Abstract

This article investigates speech feature enhancement based on deep bidirectional recurrent neural networks. The Long Short-Term Memory (LSTM) architecture is used to exploit a self-learnt amount of temporal context in learning the correspondences of noisy and reverberant with undistorted speech features. The resulting networks are applied to feature enhancement in the context of the 2013 2nd Computational Hearing in Multisource Environments (CHiME) Challenge track 2 task, which consists of the Wall Street Journal (WSJ-0) corpus distorted by highly non-stationary, convolutive noise. In extensive test runs, different feature front-ends, network training targets, and network topologies are evaluated in terms of frame-wise regression error and speech recognition performance. Furthermore, we consider gradually refined speech recognition back-ends from baseline ‘out-of-the-box’ clean models to discriminatively trained multi-condition models adapted to the enhanced features.
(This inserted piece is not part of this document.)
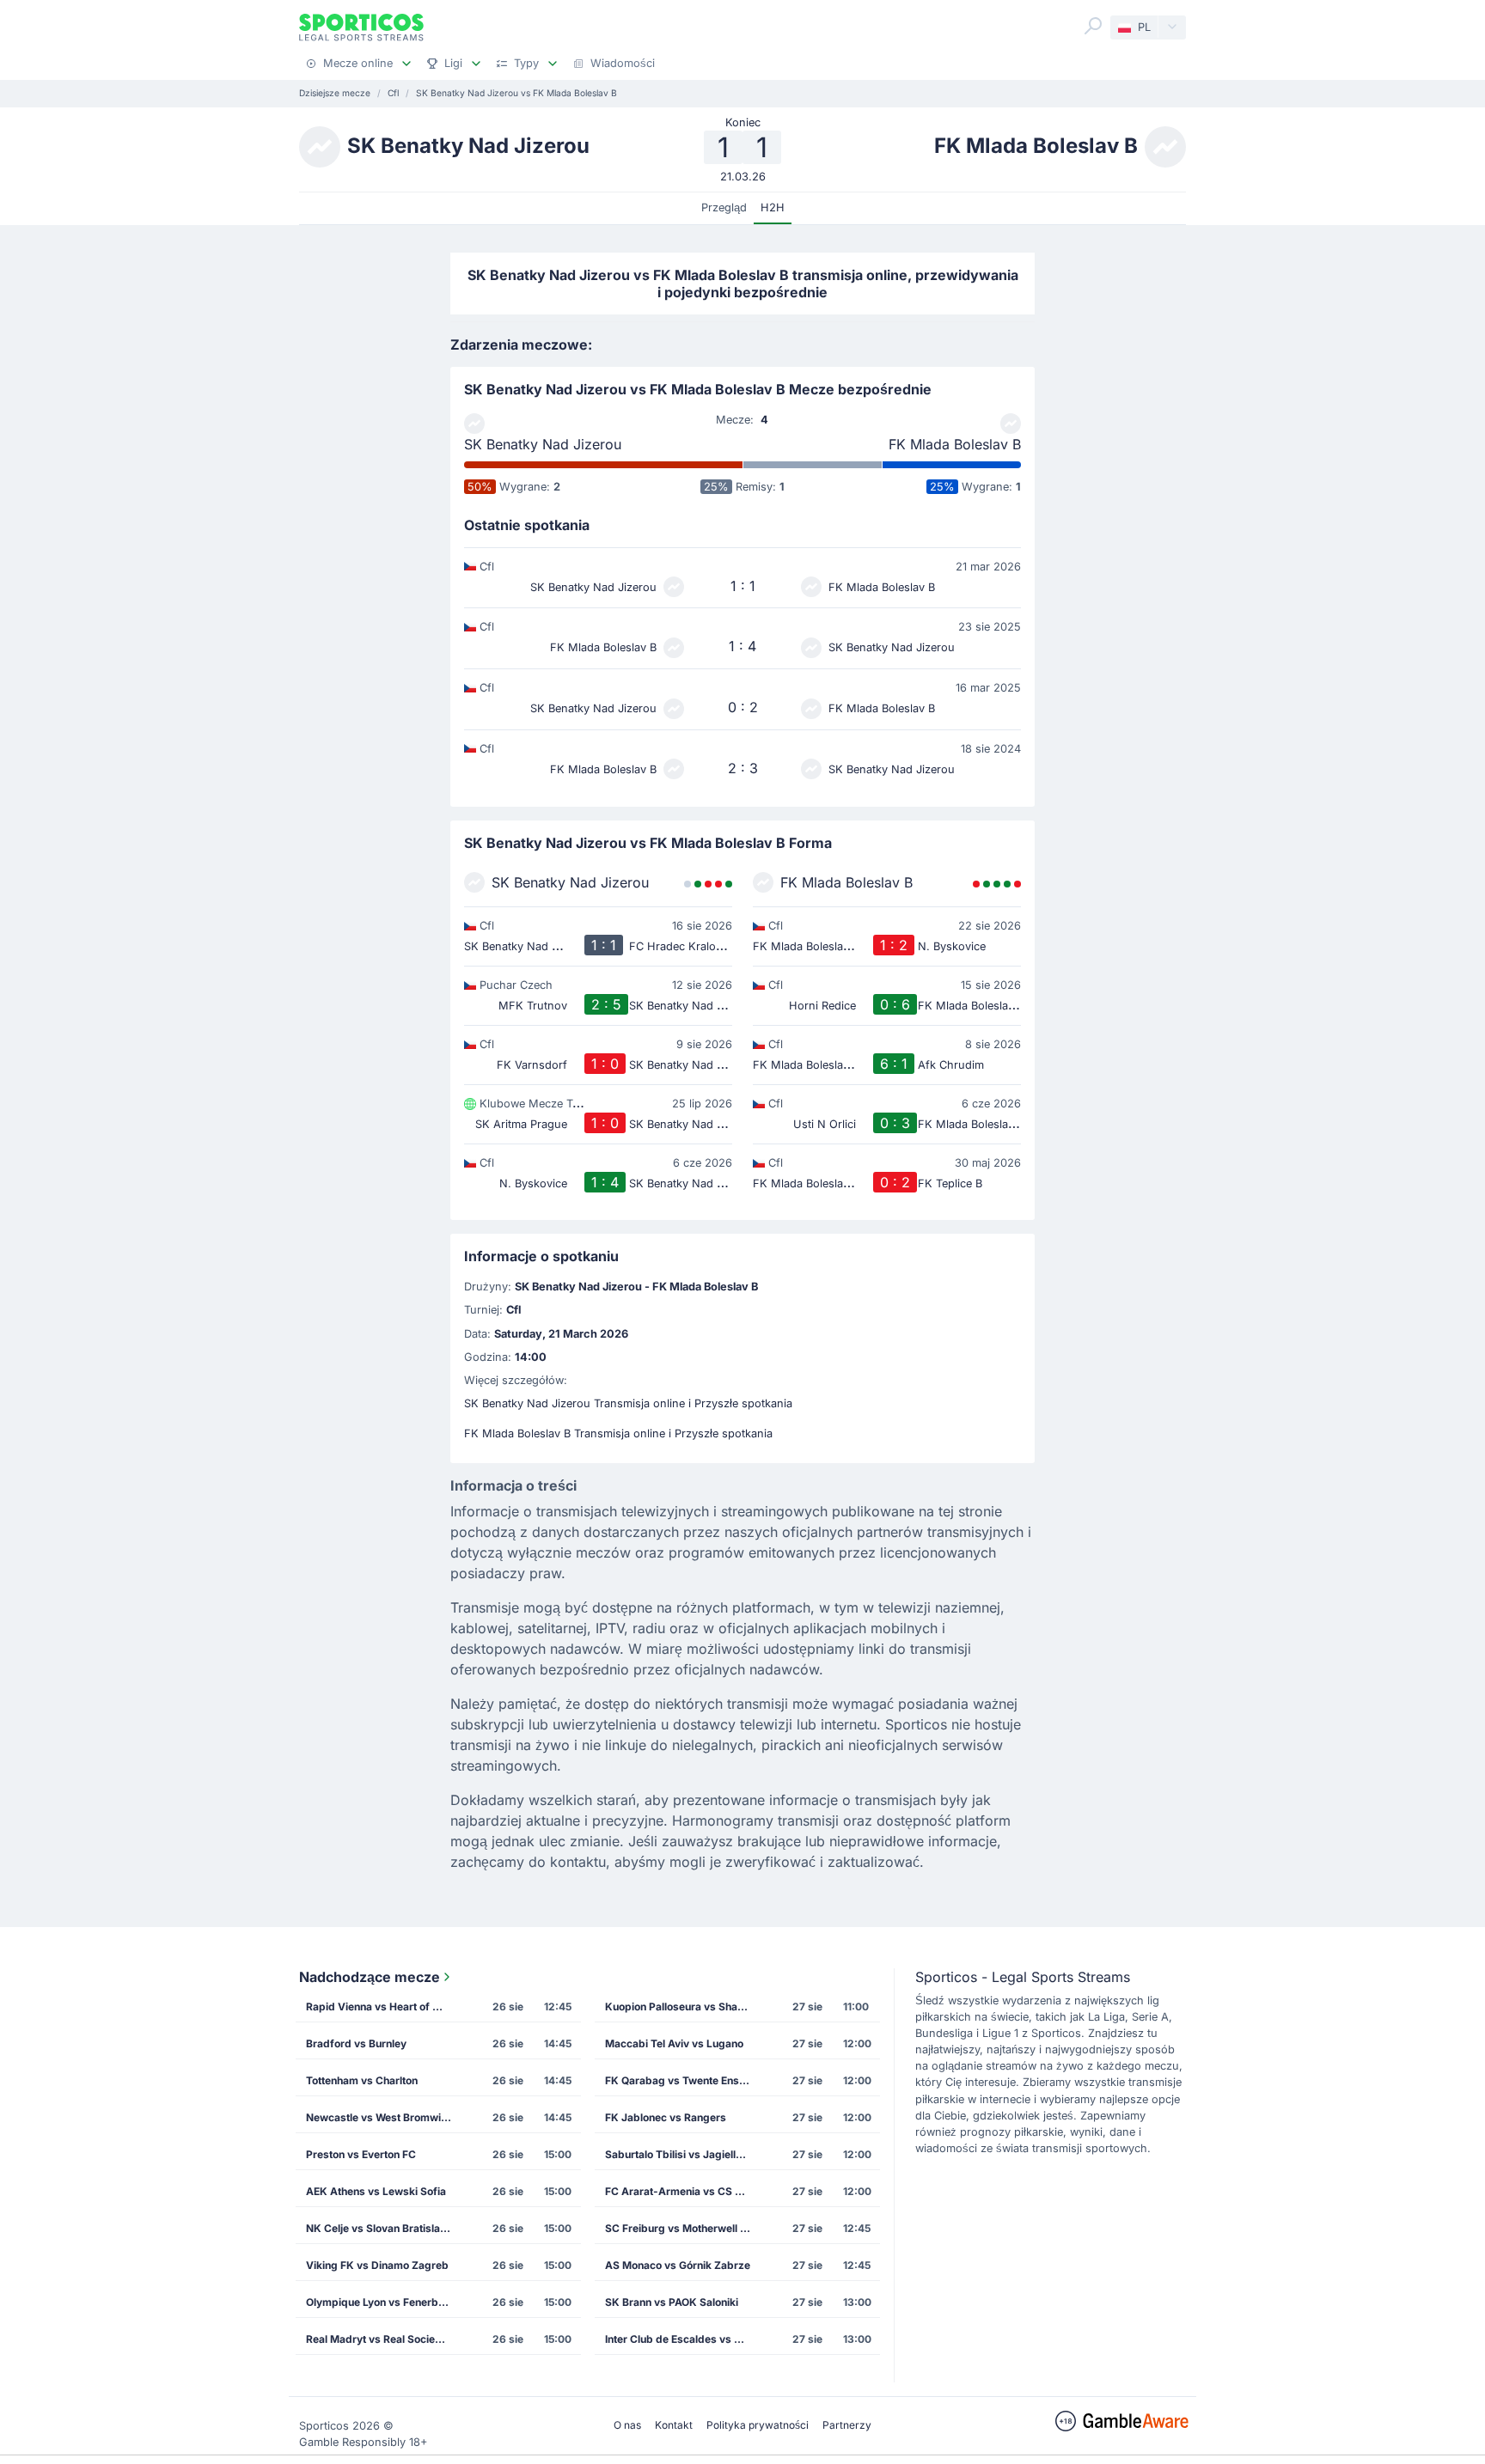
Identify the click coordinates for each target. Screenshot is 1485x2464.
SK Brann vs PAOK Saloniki (671, 2302)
In the result, deep bidirectional LSTM networks processing log Mel filterbank outputs deliver best results with clean models, reaching down to 42% word error rate (WER) at signal-to-noise ratios ranging from −6 to 9dB (multi-condition CHiME Challenge baseline: 55% WER). Discriminative training of the back-end using LSTM enhanced features is shown to further decrease WER to 22%. To our knowledge, this is the best result reported for the 2nd CHiME Challenge WSJ-0 task yet.